Excerpt:
-- BEGIN --

2. Experimental section

2.1. Synthesis

In a typical preparation of Pb_mCu_nTe_m+n nanorods via a two-step solvothermal procedure, 0.320 g of sodium tellurite (Na₂TeO₃) and 0.250 g of ethylenediaminetetraacetic acid disodium salt (EDTA) were added into a beaker, injecting 10 mL ethylene glycol (EG) subsequently. After constantly stirring for 10 min with the injection of 6 mL of 80% hydrazine hydrate (N₂H₄·H₂O), the mixture was transferred into a 20 mL stainless teflon-lined autoclave, sealed and maintained in an oven at a planned temperature of 180 °C for 0.5 h. The autoclave was cooled down to room temperature naturally after the reaction and then 0.5 g of lead acetate (Pb(CH₃COO)₂·3H₂O), two dosages of copper dichloride (CuCl₂·2H₂O, samples with different amounts of Cu²⁺ were named, 0.3 g refers to sample 1; 0.5 g refers to sample 2) and 1.0 g of potassium hydroxide (KOH) were added into a dry beaker, into which the products obtained were transferred. After stirring for 20 min until all the chemicals were dispersed thoroughly, they were transferred into a 20 mL stainless teflon-lined autoclave, which was heated at 180 °C for 5.5 h and cooled to room temperature. Finally, the sample was washed three times with pure water and ethanol, dried in a vacuum oven at 80 °C for 4 h. The synthesis procedure and images of each stage are shown in Fig. 1.

Fig. 1 Schematic of the reaction process of Pb_mCu_nTe_m+n.

-- END --

Data entries:
-- BEGIN --

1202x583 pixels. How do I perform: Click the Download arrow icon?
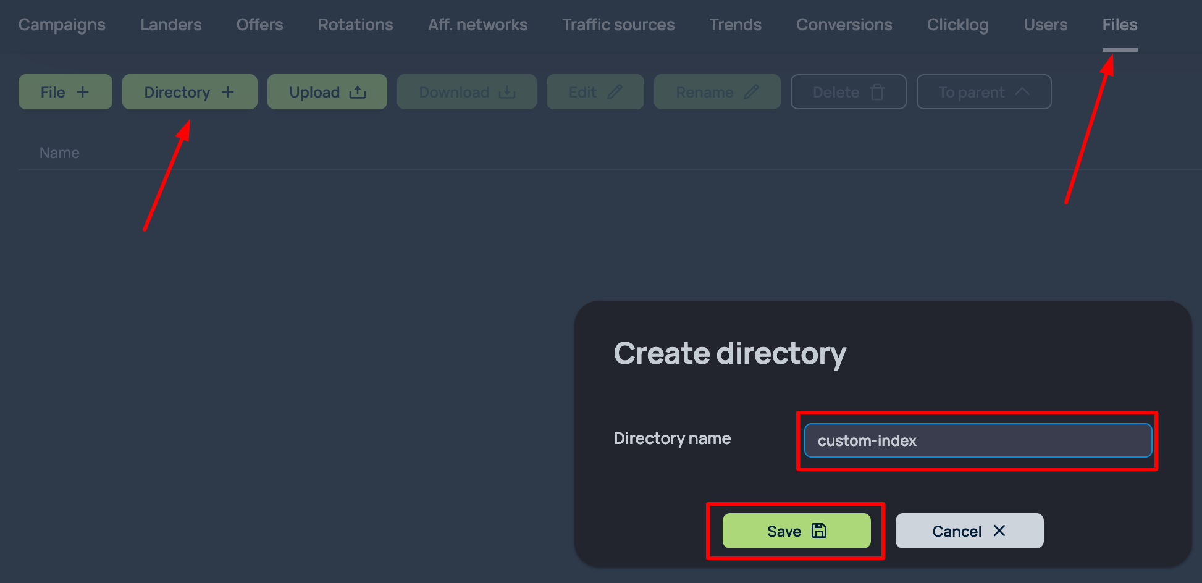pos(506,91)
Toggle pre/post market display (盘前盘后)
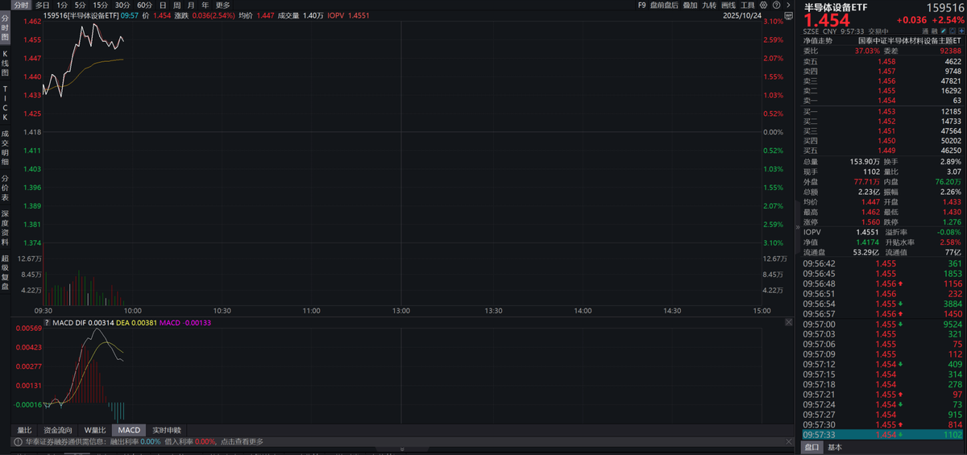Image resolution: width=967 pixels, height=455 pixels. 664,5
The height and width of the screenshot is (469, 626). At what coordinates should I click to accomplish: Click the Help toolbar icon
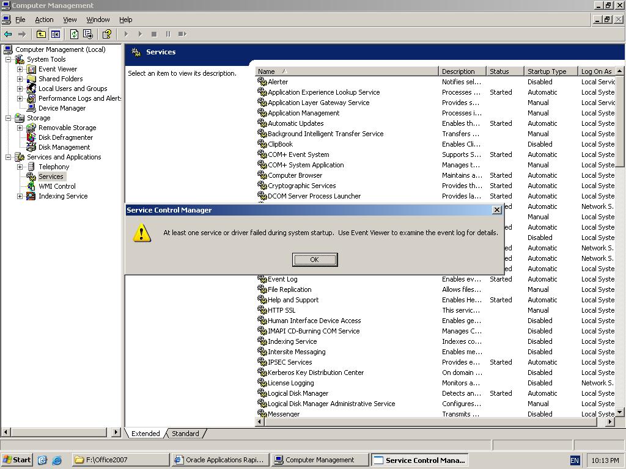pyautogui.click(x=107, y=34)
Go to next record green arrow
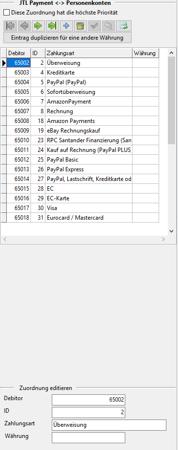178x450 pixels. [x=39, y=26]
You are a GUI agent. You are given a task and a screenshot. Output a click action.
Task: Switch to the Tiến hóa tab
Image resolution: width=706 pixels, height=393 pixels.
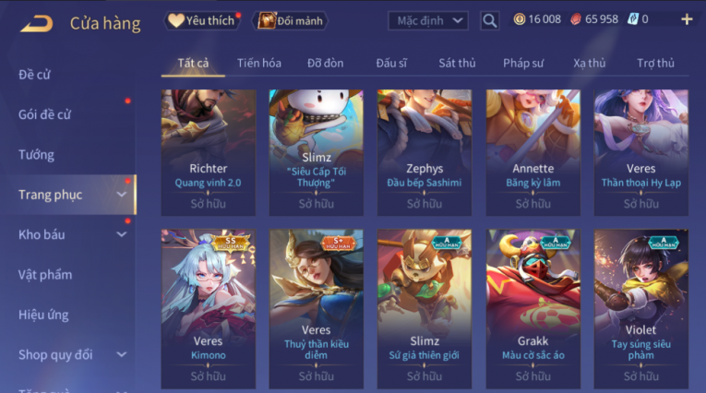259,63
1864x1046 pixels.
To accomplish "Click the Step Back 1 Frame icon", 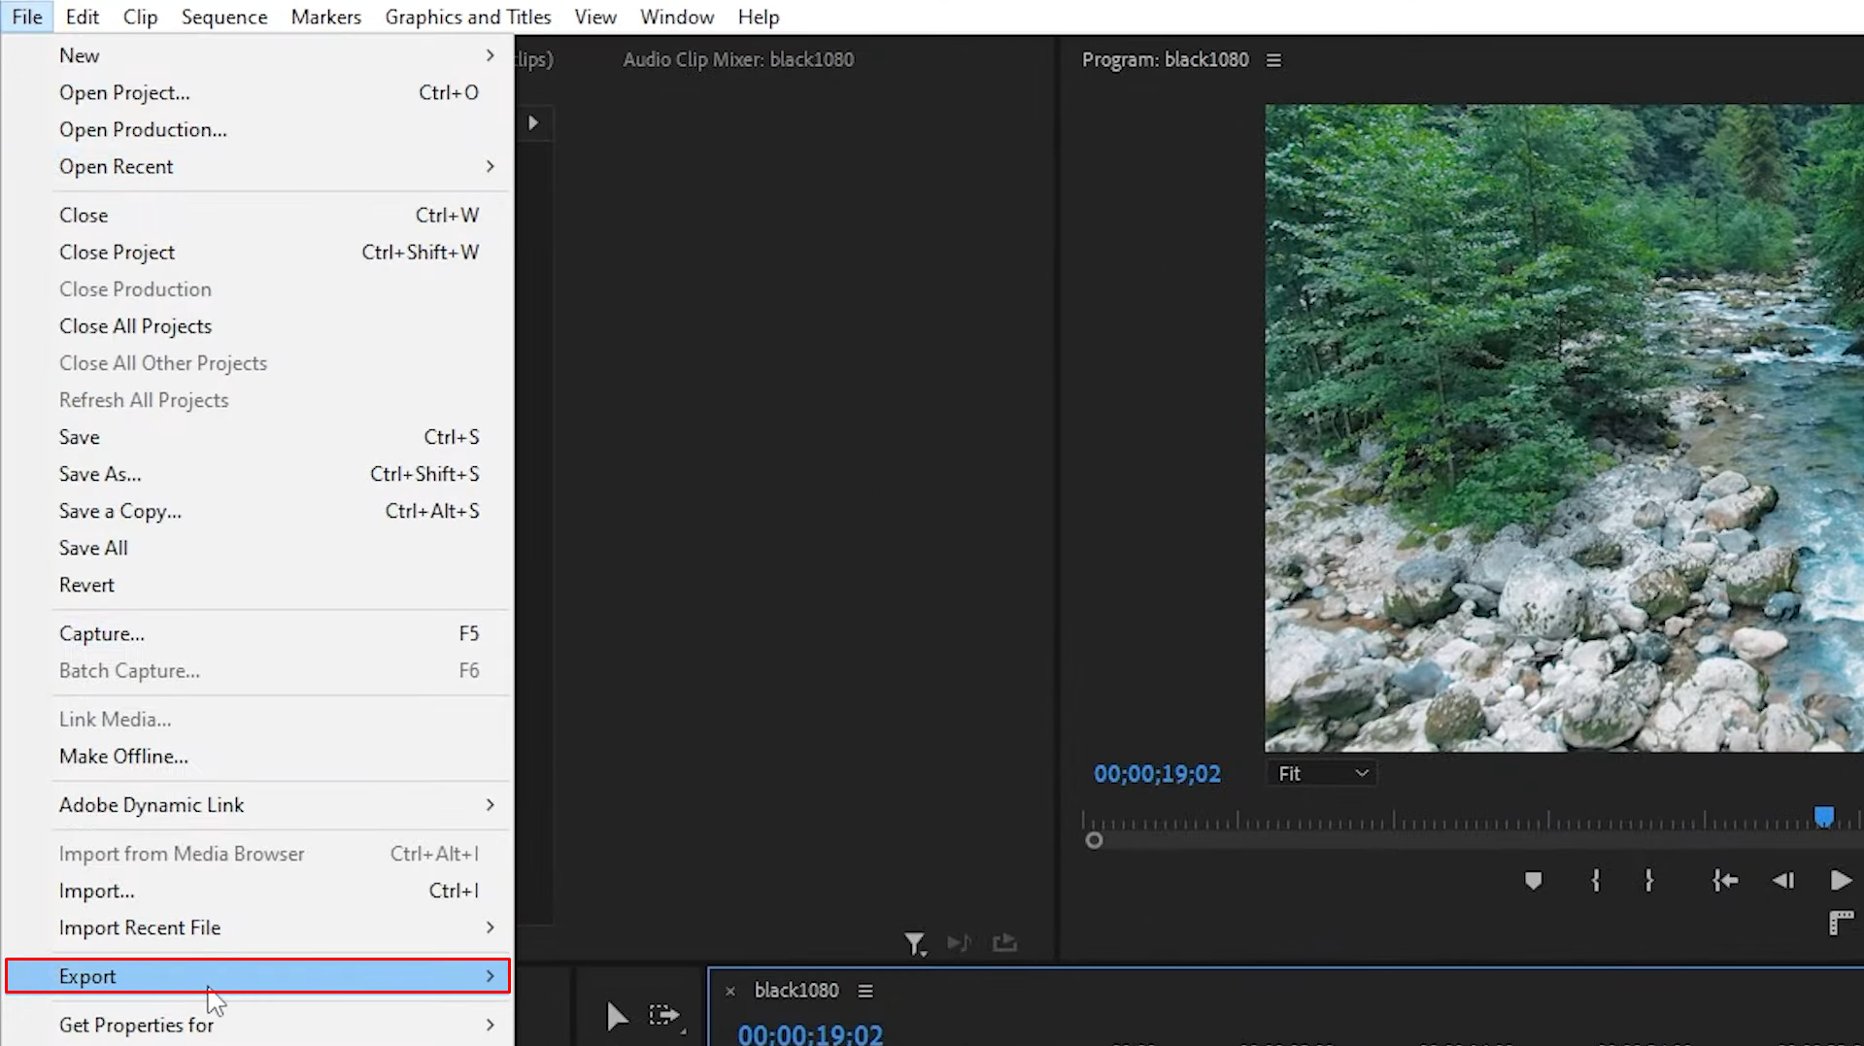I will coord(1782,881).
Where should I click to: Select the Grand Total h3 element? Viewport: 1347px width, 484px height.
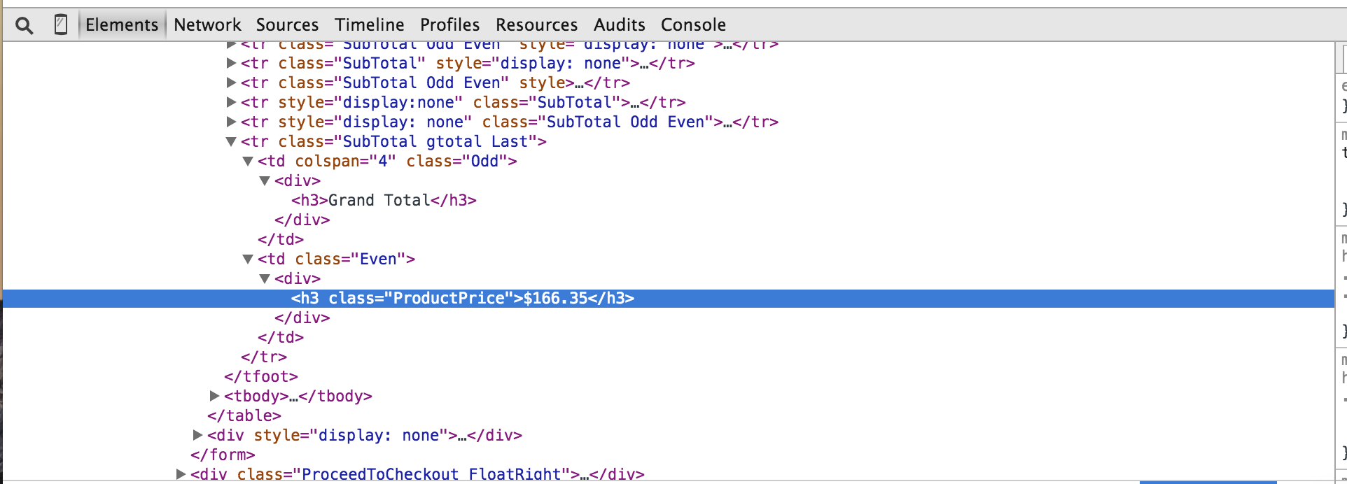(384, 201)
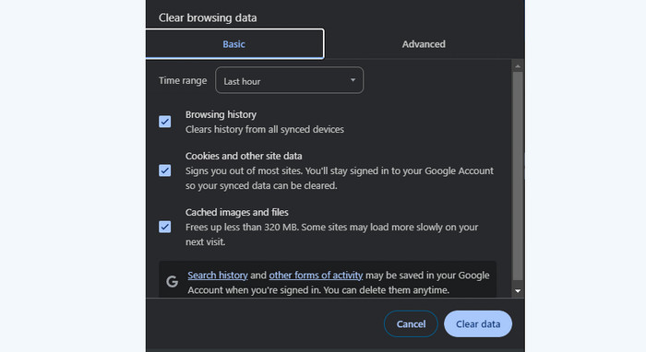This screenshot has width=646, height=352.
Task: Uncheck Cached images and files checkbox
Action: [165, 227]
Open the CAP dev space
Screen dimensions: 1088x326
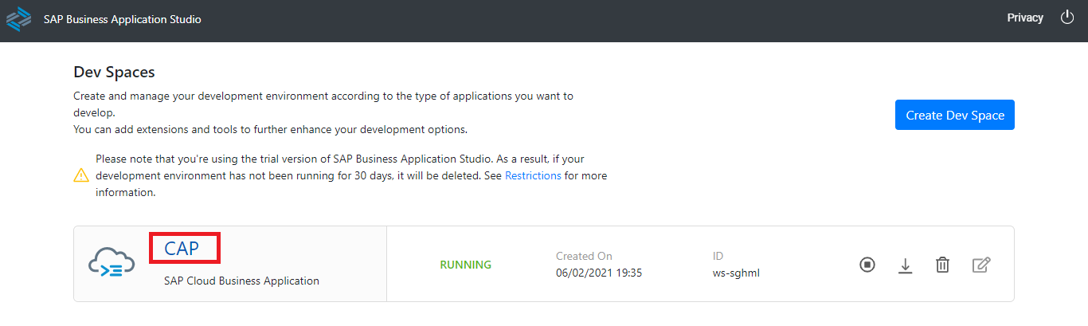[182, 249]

-- END --

Task details: Continue the experimental section on Pb_mCu_nTe_m+n nanorods, starting right after the Fig. 1 caption.

Task answer:
2.2. Characterization

The morphologies were characterized using a HITACHI SU 8000 field emission scanning electron microscope (FESEM) and energy-dispersive X-ray spectroscopy (EDX) implemented by FESEM was used to analyze the chemical composition of the prepared products. The X-ray diffraction (XRD) patterns of the products collected at room temperature were performed on a Rigaku D/max-2000 diffractometer equipped with Cu Kα radiation from 20° to 80° with steps of 0.02° at a scanning rate of 5° min⁻¹. High-resolution transmission electron microscopy (HRTEM, FEI, Tecnai G2 F30) was used to characterize the arrangement of atoms in the product. Inductively coupled plasma-atomic emission spectroscopy (ICP-AES) was used to determine the elemental composition of the prepared series of Pb_mSb_2nTe_m+3n nanocrystals. Only Pb²⁺ and Sb³⁺ were analyzed as Te is liberated as H₂Te gas during the dissolution process in aqua regia. The reported amounts of Te are only estimated, assuming charge-balanced compositions. The binding energy and surface oxidation of the prepared products were explored on an X-ray photoelectron spectrometer (XPS) (PHI 5700 ESCA40) using Al Kα radiation as the excitation source. In addition, infrared (IR) analysis of the products was performed using an FTIR spectrometer (Shi-madzu) in the range of 400–4000 cm⁻¹ in the form of KBr pellets. The optical properties of the products were measured based on the obtained data.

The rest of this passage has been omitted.